WHAT THIS TASK INVOLVES: Using the data below, return every line that holds the word "dimensions".

=== Begin Enclosure ===

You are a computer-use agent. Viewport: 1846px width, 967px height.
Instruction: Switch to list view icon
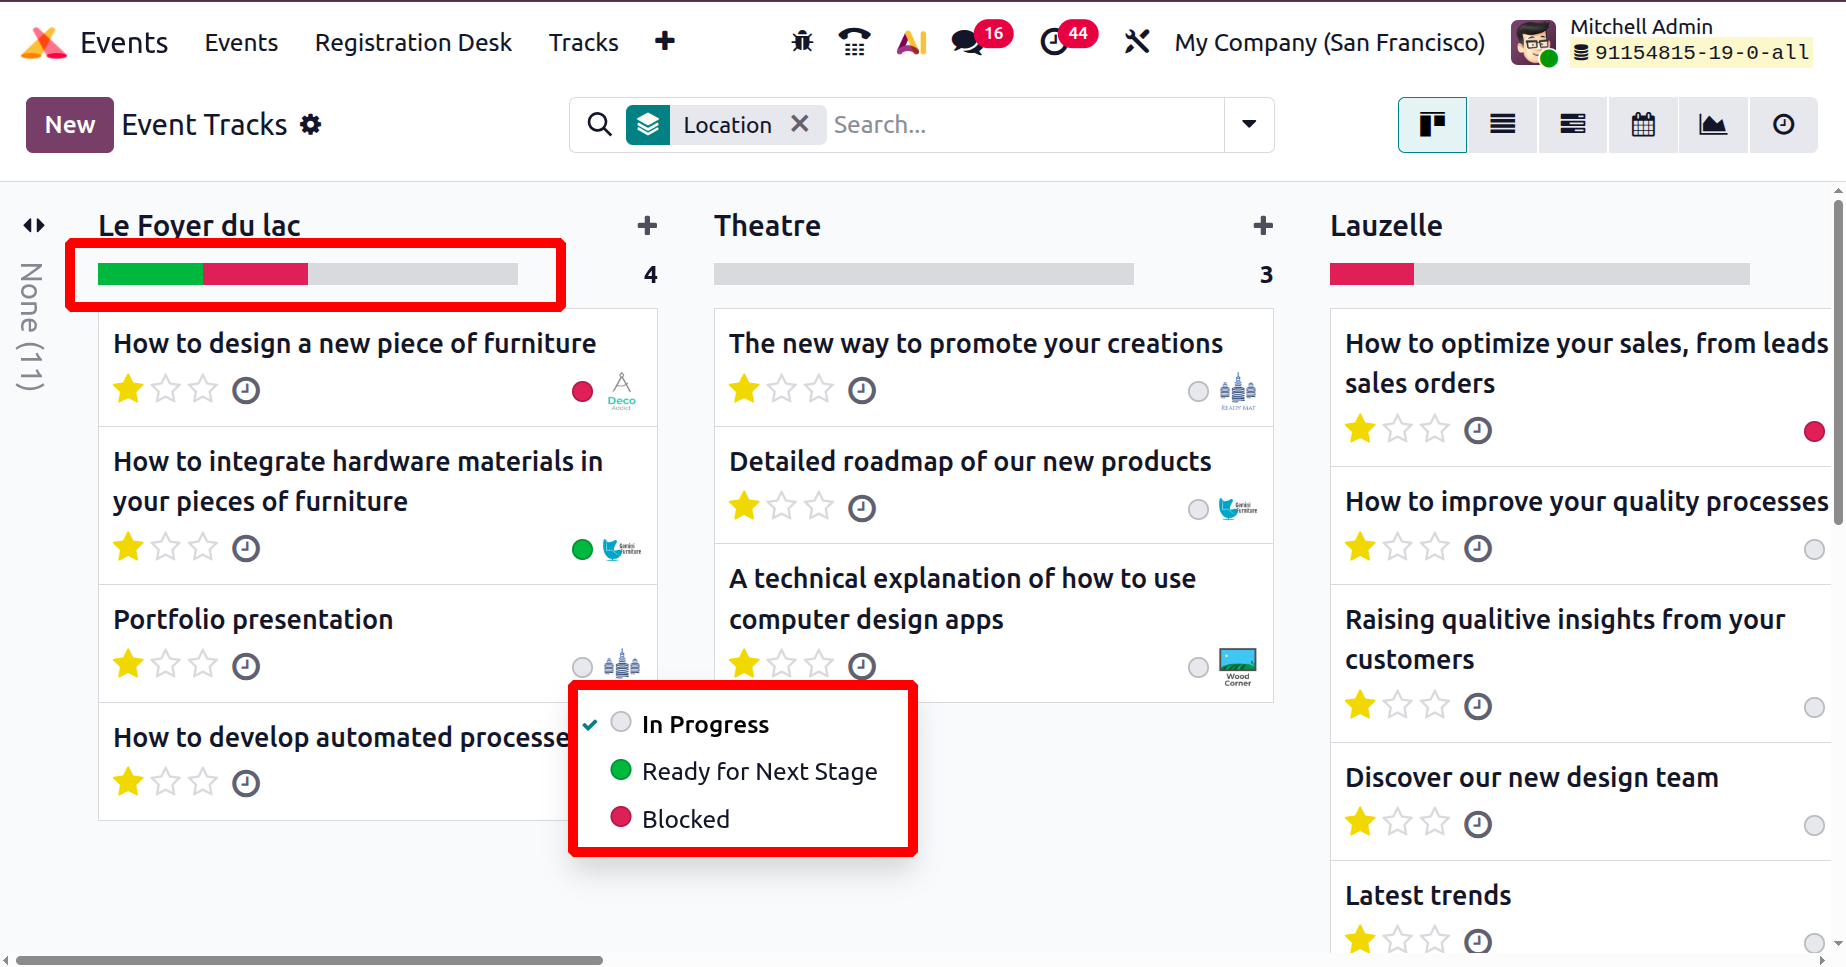click(1502, 125)
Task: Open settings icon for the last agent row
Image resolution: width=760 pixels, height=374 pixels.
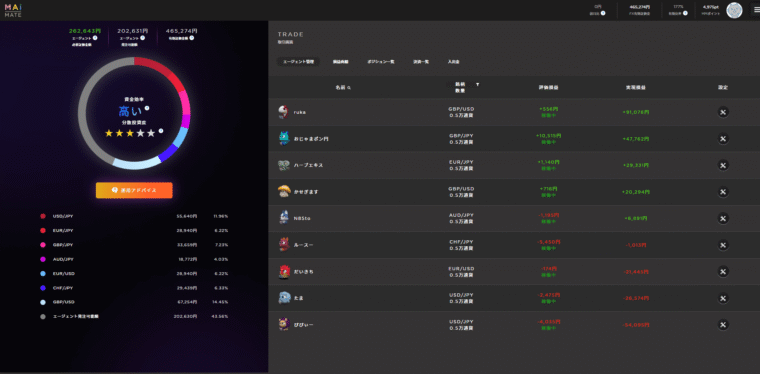Action: [x=723, y=325]
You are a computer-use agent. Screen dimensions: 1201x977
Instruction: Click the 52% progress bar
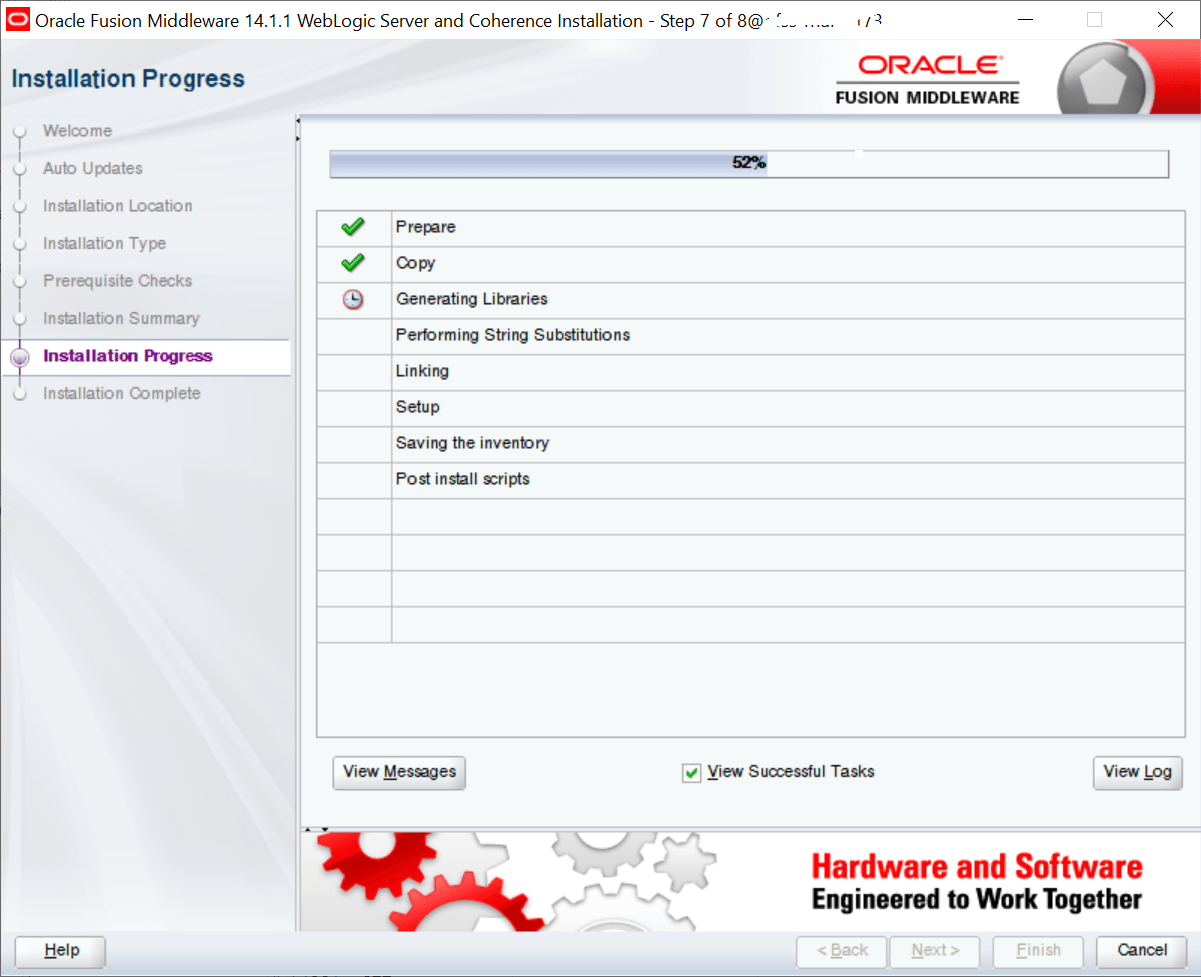tap(748, 163)
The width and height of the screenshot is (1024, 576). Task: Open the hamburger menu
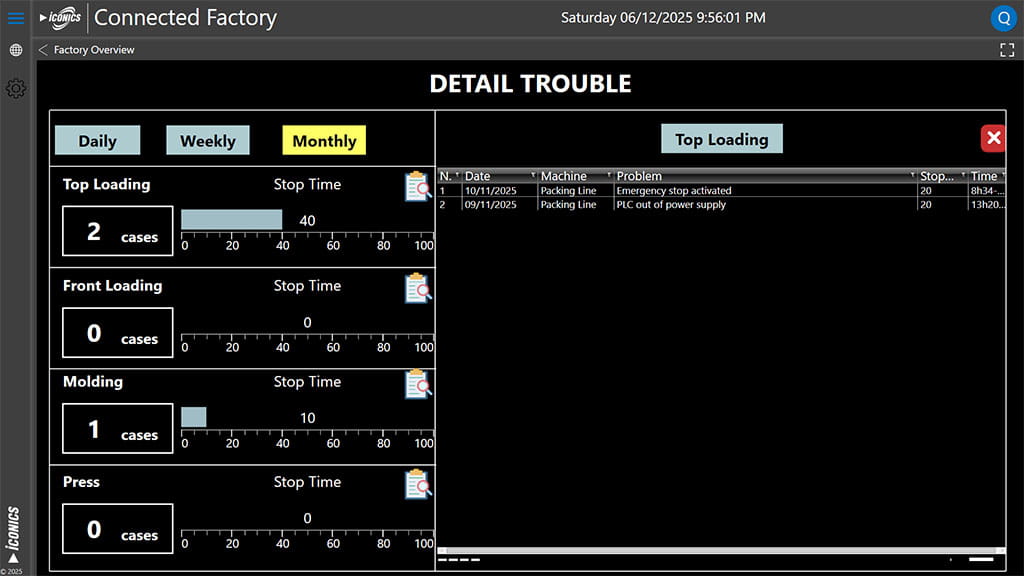[x=16, y=18]
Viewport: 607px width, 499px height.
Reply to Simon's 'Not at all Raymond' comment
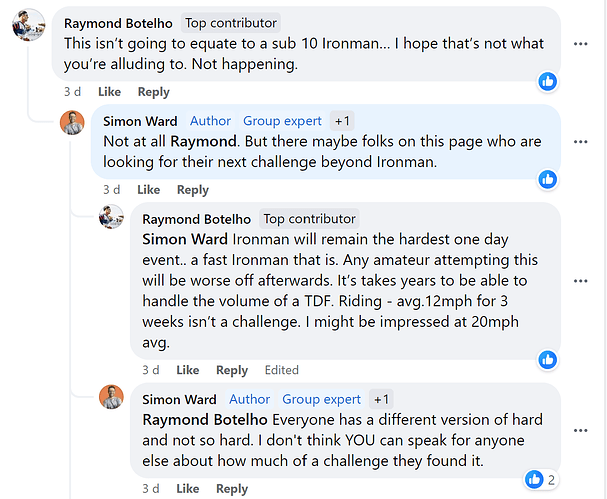click(x=193, y=190)
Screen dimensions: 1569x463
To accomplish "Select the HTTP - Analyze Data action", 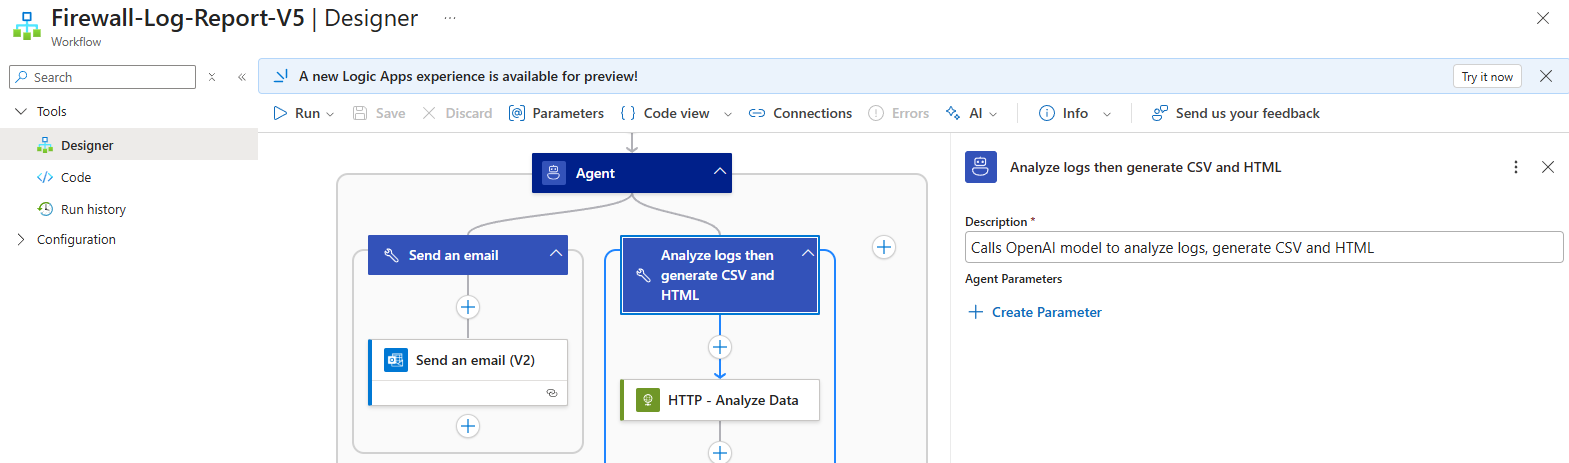I will 720,400.
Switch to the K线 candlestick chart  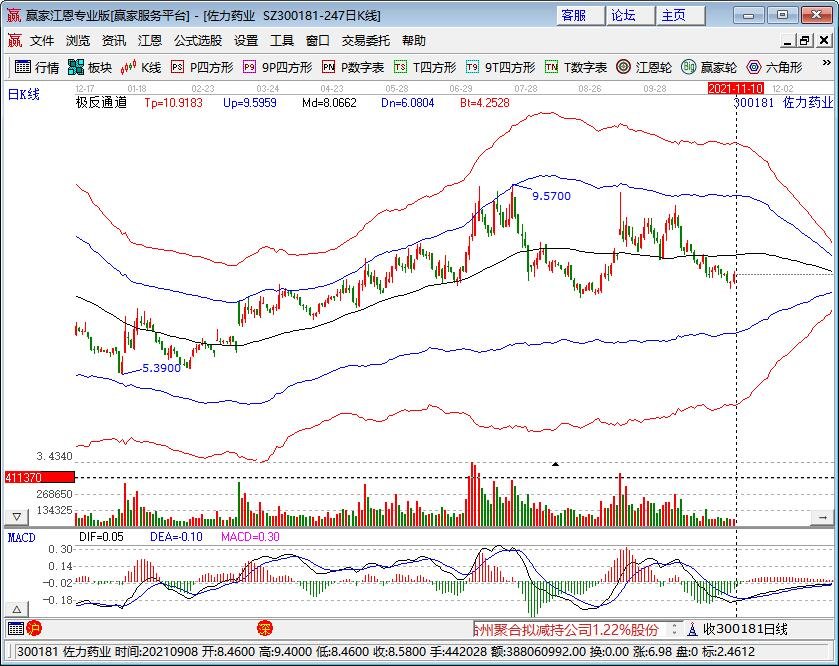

=== End Enclosure ===

SOLVED EXERCISE:
You are a computer-use agent. Screen dimensions: 1201x977
Screen dimensions: 1569x463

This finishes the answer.